Canary is really a lot slower than Chrome 12. Even disabling the GPU
acceleration in about:flags did not change much. I did close everything and
restarted Canary. So unless I made a stupid error, it really should have
been disable. The results are not too exact, since I retested Firefox 5.0
at the end to test reliability and then it then took about 8000ms. I
suppose my CPU was slowed due to heat and it started to smell a little,
since the laptop rested on its leather transporting sheath.
Thanks for the detailed test case. Small canvases is a different issue than
path antialising, and was represented by
https://bugs.webkit.org/show_bug.cgi?id=64958. I'll keep an eye on this;
hopefully you'll see real improvement in a canary/dev build soon.
Is 10 times drop in Canvas performance really non-critical?
This is a severe regression on my machine; many canvas pages are completely
unusable on my Thinkpad X41 with no hardware acceleration (Ubuntu 11.04).

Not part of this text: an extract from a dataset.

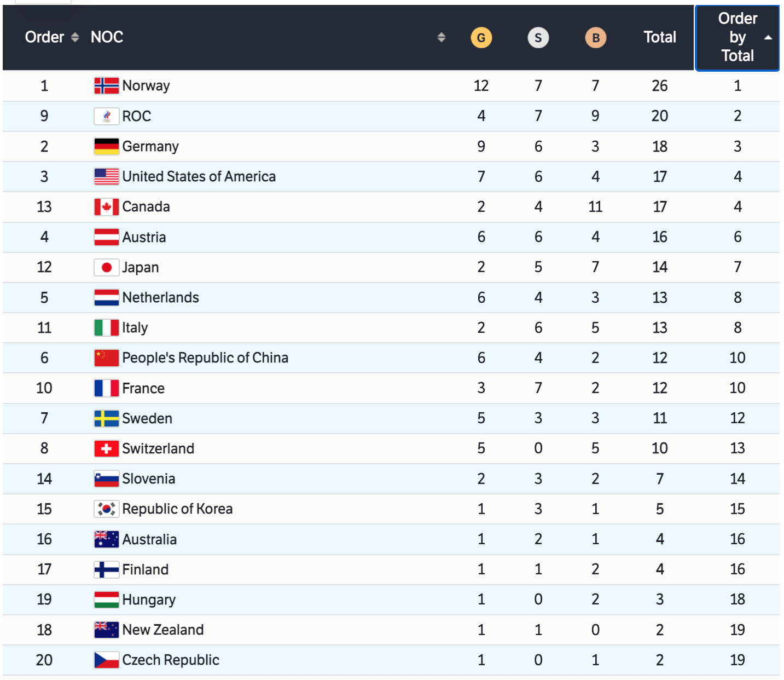Click the gold medal G icon
Screen dimensions: 784x680
pos(481,38)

Here are my results for axkibe's speed.html test:
12.0.742.124 (Official Build 92024): Test took 5274ms
14.0.825.0 (Official Build 92801) dev: Test took 638857ms
14.0.835.8 (Official Build 94414) dev: Test took 619483ms
Graphics: Mesa 7.10.2. No hardware acceleration.
In this translation test http://jsfiddle.net/HRVz6/2/embedded/result/ (from
bug http://crbug.com/87097), the non-translated version still works fine
and quickly, but the translated version is very very slow.
Yonathan,
Thanks for the bug report. That's a separate issue, and I opened
http://code.google.com/p/chromium/issues/detail?id=91200 to track it.

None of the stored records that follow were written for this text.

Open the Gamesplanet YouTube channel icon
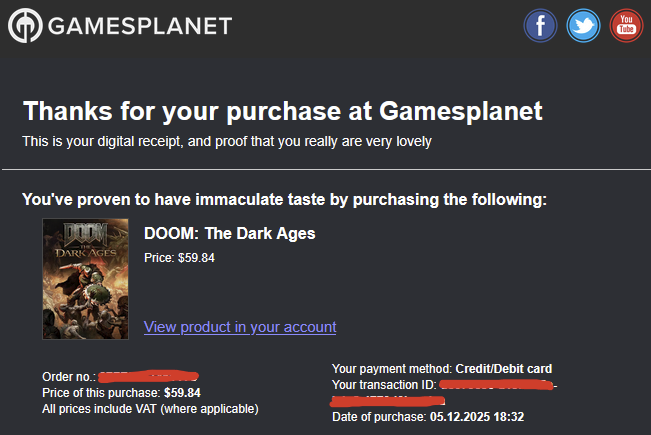 pos(627,25)
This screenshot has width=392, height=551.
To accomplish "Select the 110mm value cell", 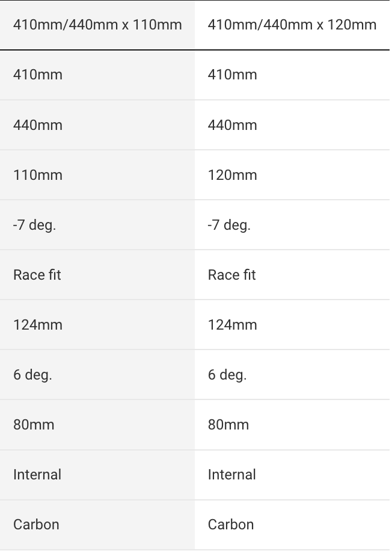I will click(x=38, y=175).
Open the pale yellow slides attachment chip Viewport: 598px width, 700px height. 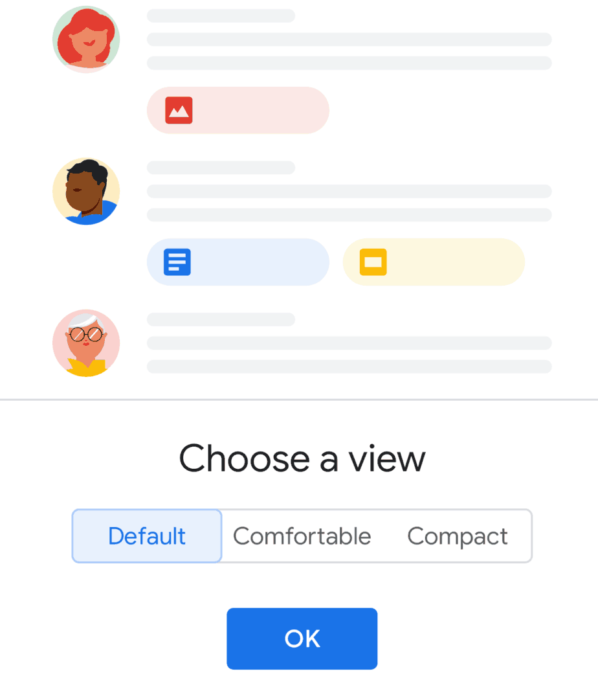coord(434,262)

--disable-accelerated-layers helped here; now it renders in 1.9 seconds.
Red borders were on [+/-] control and on panel on the right, after restart
with --disable-accelerated-layers it is fast and no red borders are shown.
Chrome 15.0.874.1 (Official Build 99955) dev; ATI Radeon Mobility HD4200.
From what you've said previously, it sounds like there isn't enough GPU
memory on your machine to support the compositor, and the machine ought to
be blacklisted; I don't know why you're getting the accelerated layers when
about://gpu says it's disabled.
Zhenyao, does this behavior make sense to you? (qv comments #25 & #30)
Also, komzpa@, when you say "1.9 seconds", is that what the JavaScript
widget on the right reports for a *single* tile, or the sum of all 4
numbers it reports? One of the sources of confusion that we've had is that
those timers are all running in parallel, so if you have 4 timers that say
500 ms each, the total time spent is still < 1 second. I made comment #5
before I understood this, so the "total time" value there is very
inaccurate.
"1.9 seconds" and all the other numbers referred by me are taken for single
tile. And without commandline flags it's still over 10 seconds.
Here's screenshot of numbers I see:
http://latlon.org/~komzpa/screenshots/kothic/chrome-10sec.jpeg
Really? Normal priority? Half of your own promotional material doesn't work
right: http://www.chromeexperiments.com. This kind of attitude discourages
creative developers from moving into the browser. Glad to see it's coming
up, but please reprioritize it.
It seems that this problem have been fixed on 16.0.891.0 dev-m
The website I posted in comment 36 works again now :D
Same problem:
Software rendering flies.
"Hardware" rendering super-slow.
Windows 7, 64bit.
Intel mobile 965 chipset (Intel 965 graphics chip) + Intel v8.15.10.1930
drivers.
On Chrome 14.0.835.202 m and 16.0.909.0 canary, tried various demos from
here:
http://flashcanvas.net/example/demo
With "GPU Accelerated Canvas 2D" = Enabled in about:flags (and FPS Counter
Enabled) see shamefully substandard frame rate. With "GPU Accelerated
Canvas 2D" = Disabled (option available only on 14.x, not on 16.x, so tried
only on 14.x) Canvas flies, rendering is smooth as butter. Obviously, IE9,
Opera, Safari, FF are orders of magnitude faster on same machine
than "default" (Accel Canvas = On) Chrome on same machine.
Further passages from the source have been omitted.